Yes that was already clear.

 _" who knows if we'll have another +25% year or a -25% year? My point is
there's no reason to be fearful, just realize that it's all a gamble unless
you have an edge."_

The point is, there's a lot more that you don't know. Maybe they just sold out
at a big gain, knowing that the economic cycle is a real phenomenon, that
interest rates are going up, and the yield curve just inverted. Maybe they
were over-weighted in a single sub-sub-sector (FAANG tech stocks) that have
had a spectacular run, and it's actually a _good_ idea to diversify. Maybe
they have plans for that money in a few years, and the recent sideways
movement in the market is a good excuse to take gains. Horses for courses.

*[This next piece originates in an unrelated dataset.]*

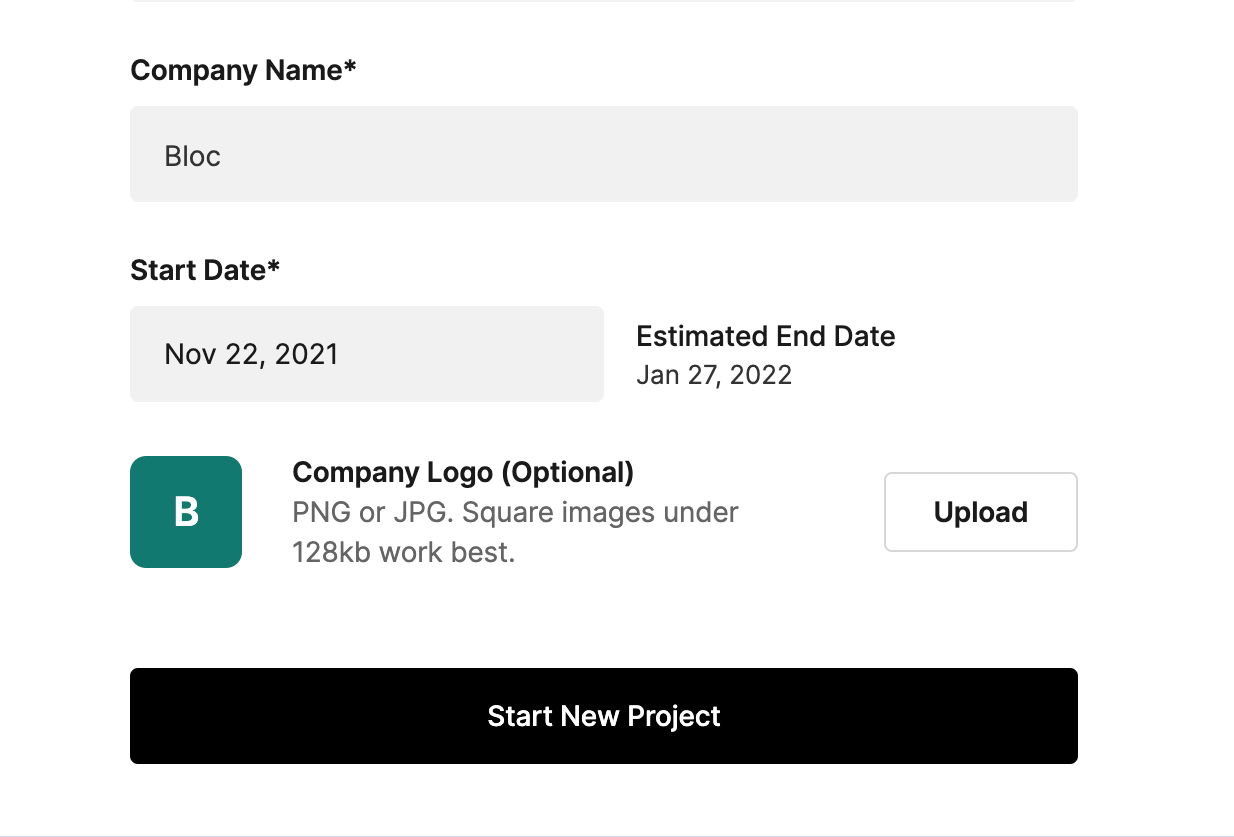This screenshot has width=1234, height=837.
Task: Select the 'Nov 22, 2021' date value
Action: 251,354
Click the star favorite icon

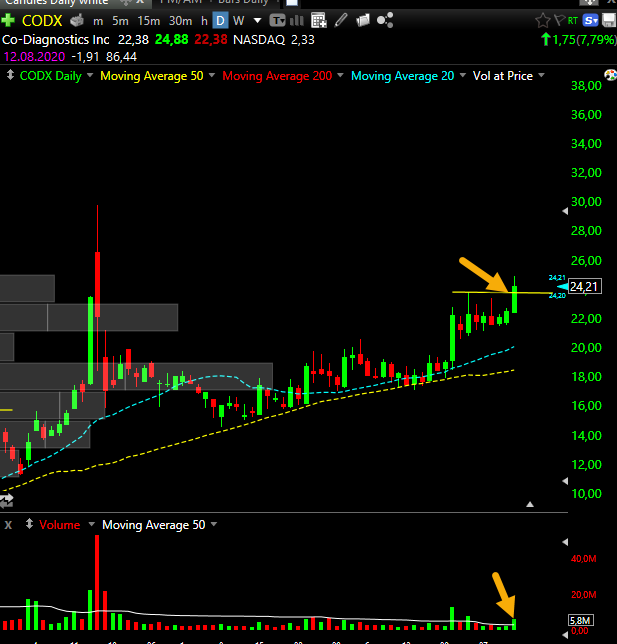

Even if you don't believe any of that, it isn't "market timing" to act on
hypotheses, any more than it's market timing to sell a particular stock when
the fundamentals change. You have no idea what the parent's situation or risk
tolerance is, so criticizing with "don't time the market" is equivalent to
"never sell", which is a comment with zero information content.

------
dr_
How about improving on some of the food items? Starbucks had purchased
BayBread/La Boulange for 100 million several years ago. Yet when I walk into a
Starbucks and look at the selection of pastries behind the glass casing, they
look dehydrated and unappealing. My local cafe has stuff that actually looks
like it was freshly baked that morning. They usually don't make them in house,
they work with local bakers. Starbucks should consider doing something
similar.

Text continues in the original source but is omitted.